Si su mamá hubiera estado allí, ya la gata estaría libre y ronroneando, sana y salva, en sus brazos.
Decidida, Gaby se quitó el suéter y lo tiró en el portal de su casa.
-¡Tienes mala suerte gata! -gritó, remansándose la blusa blanca- Mi mamá, experta en trepar árboles y salvar gatos, todavía no ha regresado. Así que me tienes a mi. ¡Gaby al rescate!
Agarró la rama más cercana y se impulsó hacia arriba. La gata maulló.
-¡Ya voy, ya voy!
La última vez que Gaby había trepado el árbol fue el verano anterior, cuando ella y su mejor amiga, Alma, habían desafiado a los chicos a una pelea de globos de agua. El árbol era el sitio ideal para un asalto contra los chicos que estaban debajo. Los pobres nunca tuvieron la menor posibilidad de ganar.
Gaby afincó los pies y manos y trepó más alto, hasta que la gata estuvo a su alcance.
-¿Ves? Tú no eres la única que puede trepar -dijo, y miró hacia abajo. Primer error.
Ella sabía que la regla universal para trepar árboles decía que jamás de los jamases se podía mirar hacia abajo. Esto era lo más alto que había trepado. Si se caía, seguro terminaría luciendo como una momia egipcia. Gaby se imaginó vendada de pies a cabeza y tomando sopa con una pajilla. Bueno, sólo tenía que evitar caerse. Tan sencillo como eso.
-¡Ven acá, misu, misu! -llamó a la gata, de la misma manera que había oído cientos de veces a su mamá llamar a los gatos callejeros.
Pero esta gata no era callejera. Tenía el pelo brillante y estaba gordita. En el cuello lucía un collar con piedrecitas de fantasía y dijes dorados. Alguien quería a esa gata. Gaby estiró la mano para alcanzarla. Segundo error.
La gata arqueó el lomo y bufó. Gaby retrocedió sorprendida.
-¡Qué dientes tan lindos! -exclamó.
Se acomodó en la rama y sopesó sus opciones.

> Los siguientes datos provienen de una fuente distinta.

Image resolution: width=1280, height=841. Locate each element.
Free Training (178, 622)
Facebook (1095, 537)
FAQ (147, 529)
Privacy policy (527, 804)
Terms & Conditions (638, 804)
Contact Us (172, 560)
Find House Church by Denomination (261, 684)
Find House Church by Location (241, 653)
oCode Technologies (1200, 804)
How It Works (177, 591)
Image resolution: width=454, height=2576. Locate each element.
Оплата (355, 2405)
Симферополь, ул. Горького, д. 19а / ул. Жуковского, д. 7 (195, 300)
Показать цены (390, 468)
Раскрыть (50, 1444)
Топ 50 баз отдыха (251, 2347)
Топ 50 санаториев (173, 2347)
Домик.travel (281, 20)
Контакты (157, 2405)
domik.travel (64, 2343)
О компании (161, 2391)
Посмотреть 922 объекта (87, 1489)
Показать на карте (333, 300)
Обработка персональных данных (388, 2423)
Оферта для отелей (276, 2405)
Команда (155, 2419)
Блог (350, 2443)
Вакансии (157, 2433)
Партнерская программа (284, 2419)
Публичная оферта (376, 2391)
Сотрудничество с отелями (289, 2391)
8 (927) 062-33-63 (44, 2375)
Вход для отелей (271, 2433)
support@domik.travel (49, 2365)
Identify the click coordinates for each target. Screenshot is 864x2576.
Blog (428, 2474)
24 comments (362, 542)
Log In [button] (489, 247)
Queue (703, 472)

Cuando Gaby era más pequeña, había visto a su mamá trepar el mismo árbol muchas veces para rescatar gatos. Mientras subía, su mamá se reía y les hablaba con dulzura: "Qué bonita eres, gatita". Su mamá le había dicho que a los gatos había que hablarles suavecito y agarrarlos por la piel del cuello porque es así como la madre los traslada. Parecía tan fácil hacerlo. En cuanto su mamá tenía el gato rescatado contra su pecho, bajaba maniobrando por las ramas, mientras lo tranquilizaba dándole besos en las orejas y diciéndole palabras llenas de erres como si estuviera ronroneando. Nunca había lomos arqueados, bufidos o dientes afilados.
Gaby respiró profundo y volvió a estirar el brazo.

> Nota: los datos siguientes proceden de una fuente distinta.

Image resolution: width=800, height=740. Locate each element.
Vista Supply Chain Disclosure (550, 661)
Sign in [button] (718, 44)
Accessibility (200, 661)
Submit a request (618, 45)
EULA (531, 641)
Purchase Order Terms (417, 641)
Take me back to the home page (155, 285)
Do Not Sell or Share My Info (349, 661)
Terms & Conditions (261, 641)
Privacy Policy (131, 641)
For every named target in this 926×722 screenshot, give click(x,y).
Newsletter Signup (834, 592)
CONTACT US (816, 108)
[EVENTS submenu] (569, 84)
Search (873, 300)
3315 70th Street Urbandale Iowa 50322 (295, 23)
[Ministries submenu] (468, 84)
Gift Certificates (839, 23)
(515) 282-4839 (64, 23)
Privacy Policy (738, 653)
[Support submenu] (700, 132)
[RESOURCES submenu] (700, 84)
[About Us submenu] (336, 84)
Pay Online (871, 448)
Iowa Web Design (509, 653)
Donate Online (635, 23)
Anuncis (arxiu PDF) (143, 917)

-No te preocupes, gatita -dijo con dulzura. Esta vez la gata se aferró a ella, hundiendo las garras en su brazo y hombro- ¡Ay, ay!
Gaby no podía agarrarla bien por la parte de atrás del cuello como su mamá le había mostrado, pero al menos tenía al animal. Las cosas progresaban. Ahora solo faltaba bajar. Sin caerse.
Sujetó bien a la gata y, con la mano que le quedaba libre, comenzó a bajar del árbol apoyándose de rama en rama. Ya iba por la mitad, cuando una voz potente la desconcentró.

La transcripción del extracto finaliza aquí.